─── Material provided ───

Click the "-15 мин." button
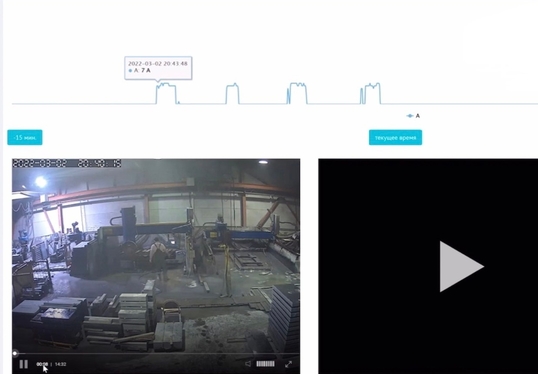This screenshot has height=374, width=538. tap(25, 137)
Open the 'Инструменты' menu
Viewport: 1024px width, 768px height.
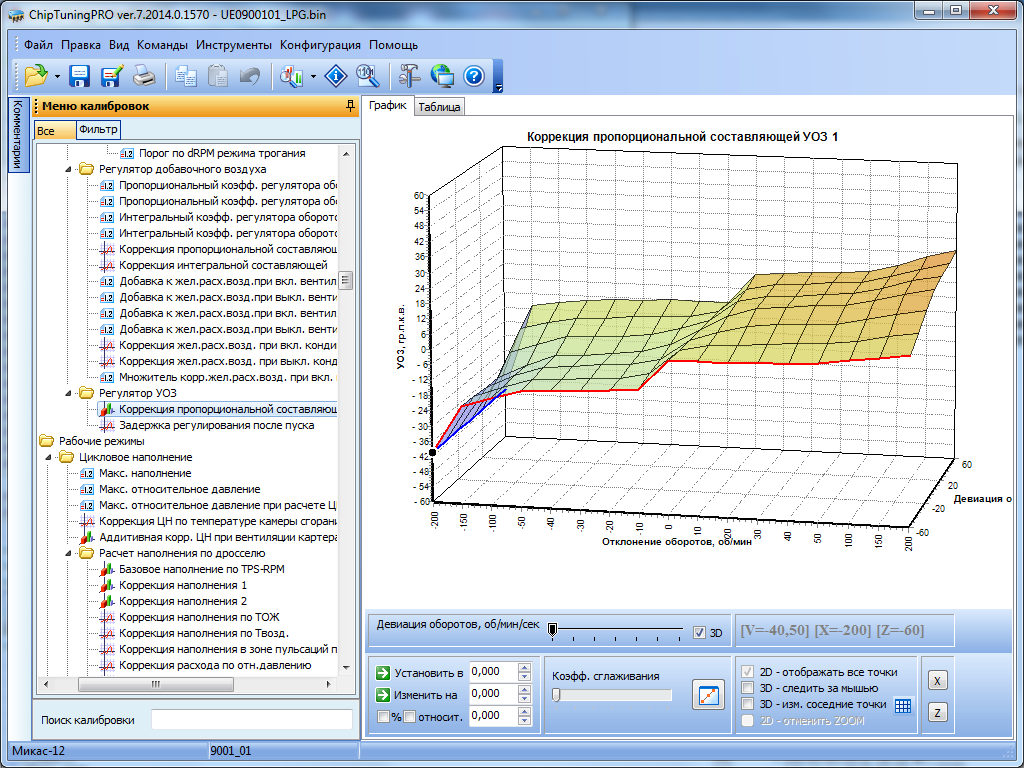(234, 45)
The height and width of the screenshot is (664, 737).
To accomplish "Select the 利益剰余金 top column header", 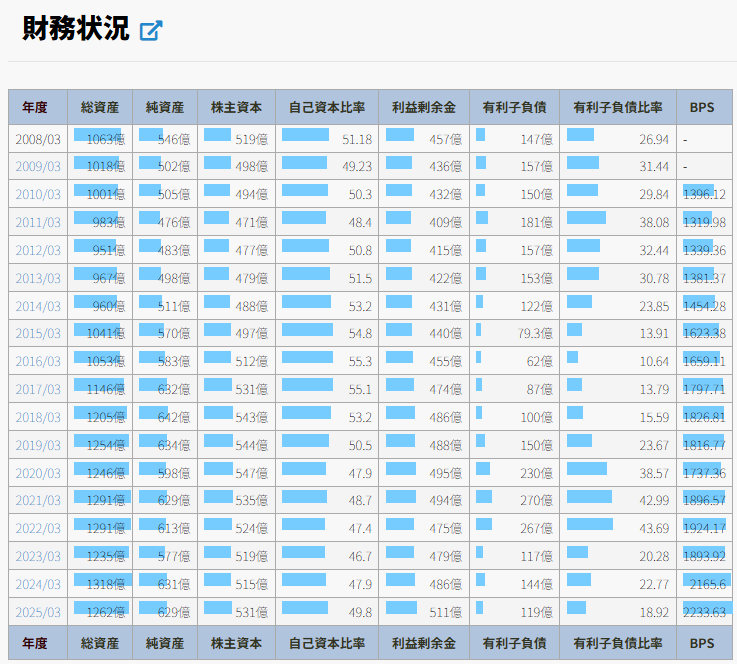I will [424, 107].
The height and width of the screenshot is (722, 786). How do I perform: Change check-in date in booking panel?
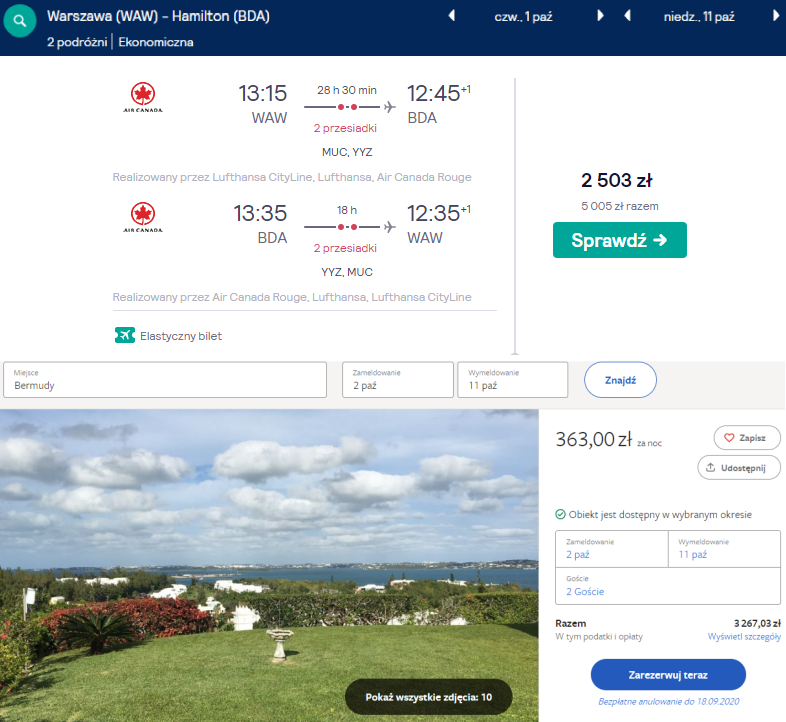[610, 548]
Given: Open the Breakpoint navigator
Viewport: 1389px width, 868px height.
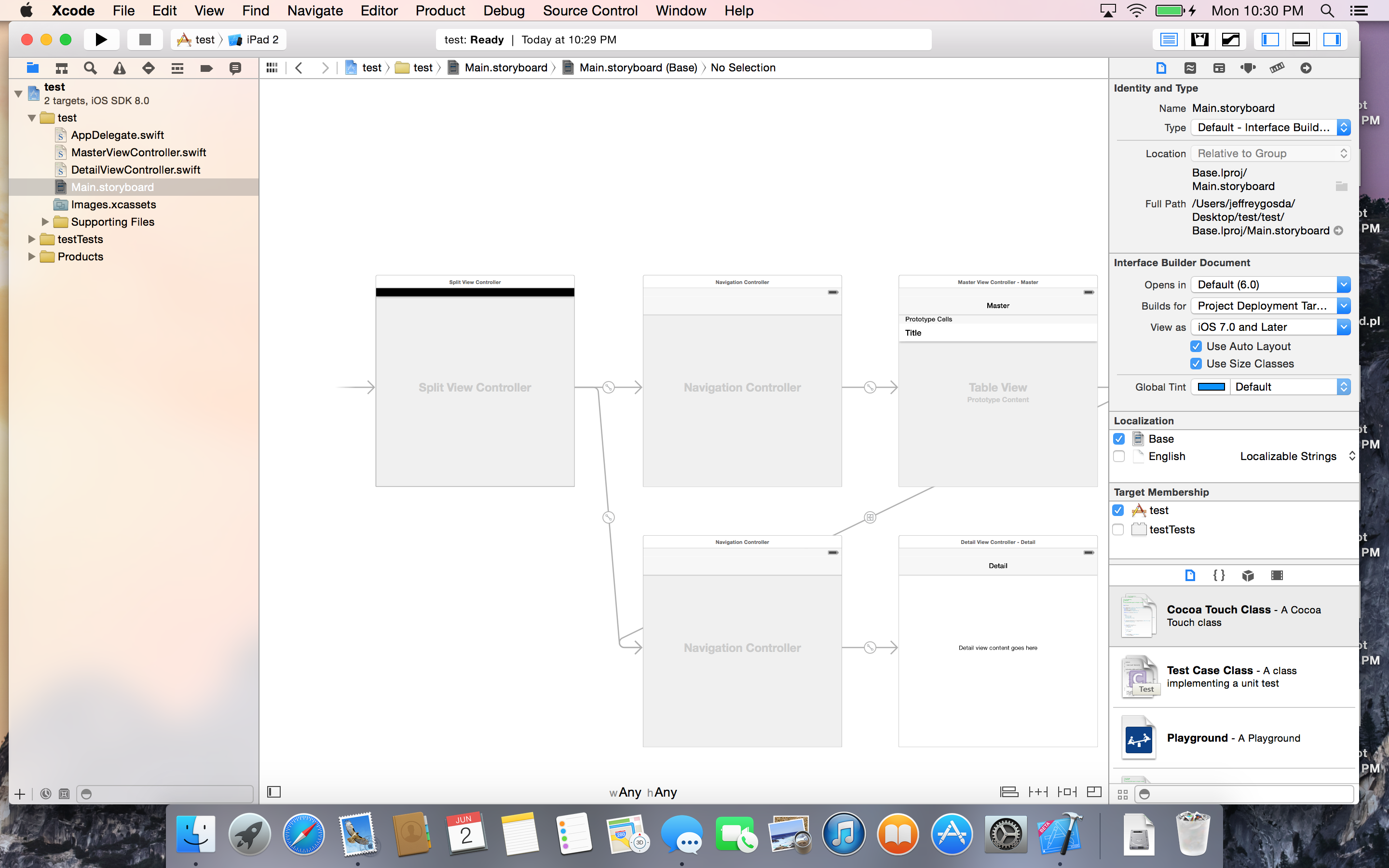Looking at the screenshot, I should pos(206,68).
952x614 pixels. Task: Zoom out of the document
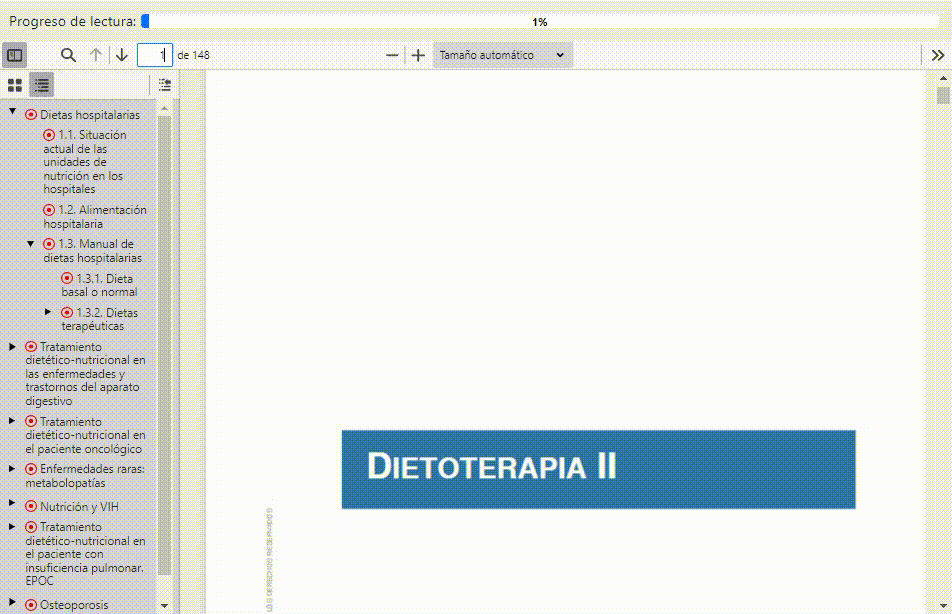coord(392,55)
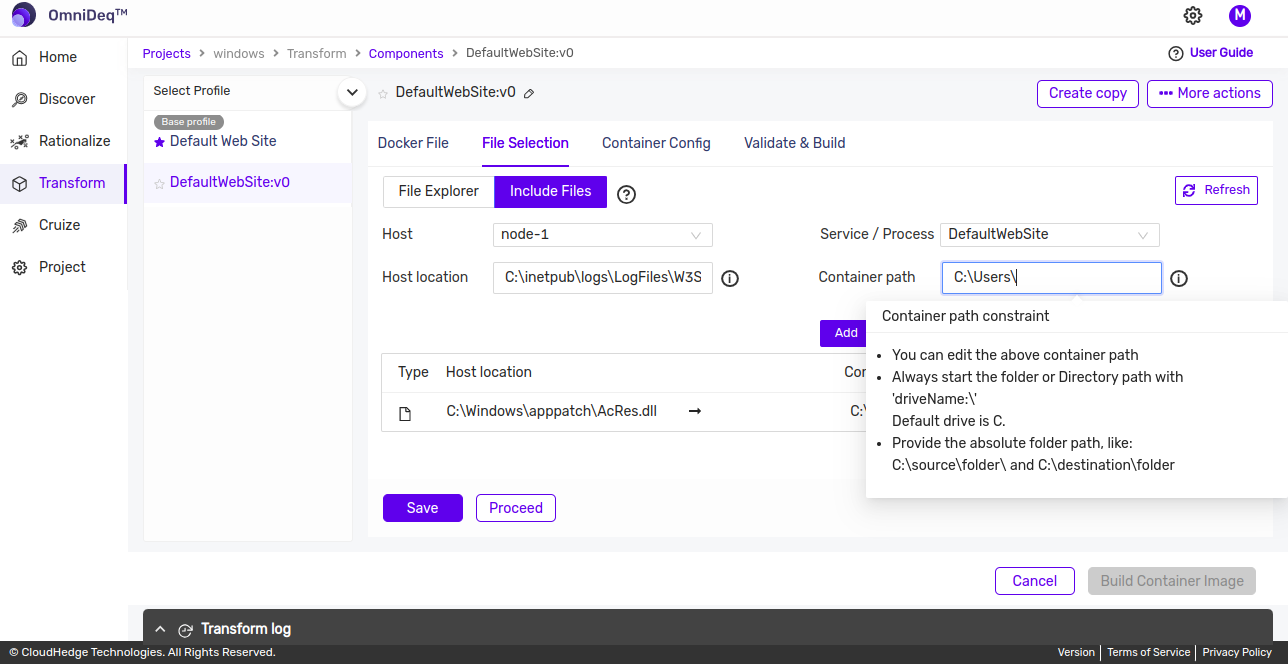This screenshot has height=664, width=1288.
Task: Click the info icon beside Container path field
Action: pos(1179,279)
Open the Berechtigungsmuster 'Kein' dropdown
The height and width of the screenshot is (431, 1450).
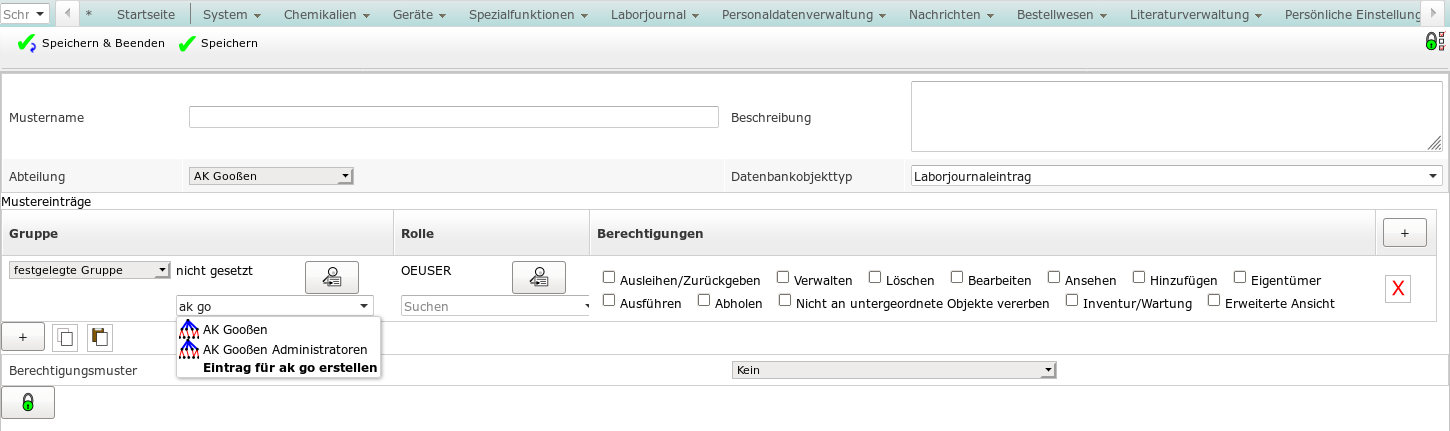(894, 370)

───

* Exercise instructions
Count the lines of the records that contain the string "Task" and give only the number.

* Full solution
2